Dit bestemmingsplan maakt geen bouwplan als bedoeld in afdeling 6.4 Wet ruimtelijke ordening mogelijk. Op basis van de Grondexploitatiewet (afdeling 6.4 Wet ruimtelijke ordening) hoeft in dit geval geen exploitatieplan vastgesteld te worden.

6.2 Maatschappelijke uitvoerbaarheid

Vooroverleg

Artikel 3.1.1 van het Besluit ruimtelijke ordening (Bro) schrijft voor dat het bestuursorgaan, dat belast is met de voorbereiding van een bestemmingsplan (lees ook wijzigingsplan), overleg pleegt met instanties, zoals omliggende gemeenten, waterschappen, provinciale diensten en Rijk, die betrokken zijn bij de zorg voor ruimtelijke ordening of belast zijn met de behartiging van belangen welke in het plan in het geding zijn.

Het ontwerpwijzigingsplan is in het vooroverleg besproken met de vooroverlegpartners Provincie Utrecht en Hoogheemraadschap De Stichtse Rijnlanden (HDSR).

Door de Provincie Utrecht is aangegeven dat het ontwerpwijzigingsplan geen aanleiding gaf om opmerkingen te plaatsen in het kader van het provinciaal belang zoals dat is opgenomen in de Provinciale Ruimtelijke Structuurvisie 2013-2028 (herijking 2016) en de Provinciale Ruimtelijke Verordening, Provincie Utrecht 2013 (herijking 2016).
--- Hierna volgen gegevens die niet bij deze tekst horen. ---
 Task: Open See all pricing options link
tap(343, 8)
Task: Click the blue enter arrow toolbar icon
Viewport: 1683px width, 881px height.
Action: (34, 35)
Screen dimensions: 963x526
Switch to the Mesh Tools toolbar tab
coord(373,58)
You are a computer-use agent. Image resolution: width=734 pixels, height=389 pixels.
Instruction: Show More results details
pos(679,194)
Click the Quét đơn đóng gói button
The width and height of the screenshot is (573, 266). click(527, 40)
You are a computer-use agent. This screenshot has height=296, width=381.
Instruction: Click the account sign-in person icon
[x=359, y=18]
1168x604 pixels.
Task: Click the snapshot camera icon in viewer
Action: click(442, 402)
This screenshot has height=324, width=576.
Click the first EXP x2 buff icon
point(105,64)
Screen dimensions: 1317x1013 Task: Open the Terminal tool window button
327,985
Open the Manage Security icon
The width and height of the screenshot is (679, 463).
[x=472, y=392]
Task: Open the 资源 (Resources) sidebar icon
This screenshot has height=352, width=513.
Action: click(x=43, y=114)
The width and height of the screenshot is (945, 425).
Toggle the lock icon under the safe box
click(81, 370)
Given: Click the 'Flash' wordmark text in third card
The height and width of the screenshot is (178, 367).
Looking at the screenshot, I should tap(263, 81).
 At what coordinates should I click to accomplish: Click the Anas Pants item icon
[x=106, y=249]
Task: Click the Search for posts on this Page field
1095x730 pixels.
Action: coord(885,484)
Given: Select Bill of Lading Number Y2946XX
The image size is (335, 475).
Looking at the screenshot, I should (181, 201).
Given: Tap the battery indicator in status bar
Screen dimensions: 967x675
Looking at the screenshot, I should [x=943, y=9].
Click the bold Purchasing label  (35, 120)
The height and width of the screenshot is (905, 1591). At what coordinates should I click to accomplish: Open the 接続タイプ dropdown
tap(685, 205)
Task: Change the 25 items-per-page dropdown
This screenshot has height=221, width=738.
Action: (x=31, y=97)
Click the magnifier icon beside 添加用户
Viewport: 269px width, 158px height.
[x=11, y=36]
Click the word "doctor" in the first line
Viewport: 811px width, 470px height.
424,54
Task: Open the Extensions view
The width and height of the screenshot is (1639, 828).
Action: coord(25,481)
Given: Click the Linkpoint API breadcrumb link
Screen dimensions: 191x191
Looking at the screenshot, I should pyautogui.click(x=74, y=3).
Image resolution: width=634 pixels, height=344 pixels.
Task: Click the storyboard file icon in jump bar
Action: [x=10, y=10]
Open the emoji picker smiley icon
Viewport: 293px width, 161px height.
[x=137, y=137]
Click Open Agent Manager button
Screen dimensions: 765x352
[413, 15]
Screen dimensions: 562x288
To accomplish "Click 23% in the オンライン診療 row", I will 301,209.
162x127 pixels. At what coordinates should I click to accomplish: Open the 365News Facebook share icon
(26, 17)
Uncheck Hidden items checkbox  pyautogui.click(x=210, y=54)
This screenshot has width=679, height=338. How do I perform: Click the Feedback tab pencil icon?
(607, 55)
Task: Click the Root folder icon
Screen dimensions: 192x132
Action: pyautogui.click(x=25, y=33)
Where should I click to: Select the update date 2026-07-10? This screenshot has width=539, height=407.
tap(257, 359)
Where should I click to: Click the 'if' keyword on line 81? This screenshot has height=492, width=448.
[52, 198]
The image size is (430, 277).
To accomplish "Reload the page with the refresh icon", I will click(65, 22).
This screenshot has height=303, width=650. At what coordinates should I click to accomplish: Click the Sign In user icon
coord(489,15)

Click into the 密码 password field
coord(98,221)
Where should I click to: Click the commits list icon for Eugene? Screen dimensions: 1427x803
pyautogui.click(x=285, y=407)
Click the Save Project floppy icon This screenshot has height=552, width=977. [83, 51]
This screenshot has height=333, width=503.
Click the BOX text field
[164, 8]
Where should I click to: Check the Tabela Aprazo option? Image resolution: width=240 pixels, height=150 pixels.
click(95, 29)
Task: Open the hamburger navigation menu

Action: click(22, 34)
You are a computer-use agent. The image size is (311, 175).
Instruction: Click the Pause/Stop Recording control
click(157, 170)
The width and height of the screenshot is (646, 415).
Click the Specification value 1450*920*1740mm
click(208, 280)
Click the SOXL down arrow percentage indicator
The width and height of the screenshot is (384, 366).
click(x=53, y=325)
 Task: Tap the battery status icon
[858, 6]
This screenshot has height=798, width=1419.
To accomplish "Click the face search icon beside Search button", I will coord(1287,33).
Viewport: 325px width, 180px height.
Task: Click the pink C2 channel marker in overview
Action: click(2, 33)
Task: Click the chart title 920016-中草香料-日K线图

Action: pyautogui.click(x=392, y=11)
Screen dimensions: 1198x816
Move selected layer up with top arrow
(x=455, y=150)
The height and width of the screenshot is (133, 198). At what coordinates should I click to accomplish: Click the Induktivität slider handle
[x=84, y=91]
Door het HDSR is aangegeven dat de zomerkade wel is opgenomen op de verbeelding met de dubbelbestemming ‘Waterstaat – waterkering’ maar in de toelichting niet terug komt. Het HDSR heeft daarom verzocht de volgende beschrijving van de zomerkade in de toelichting te plaatsen: “Rondom de zomerkade speelt op het projectniveau afstemming tussen de initiatiefnemers en het waterschap omdat de mogelijke functie kan worden veranderd. Dit zal via de watervergunning worden geregeld.”

Deze opmerking is verwerkt in de conclusie van de waterparagraaf (4.8).

Zienswijzen

Op grond van artikel 3.8 van de Wet ruimtelijke ordening heeft het ontwerpwijzigingsplan vanaf 1 oktober 2020 gedurende zes weken voor een ieder ter inzage gelegen. Er zijn geen zienswijzen ingediend.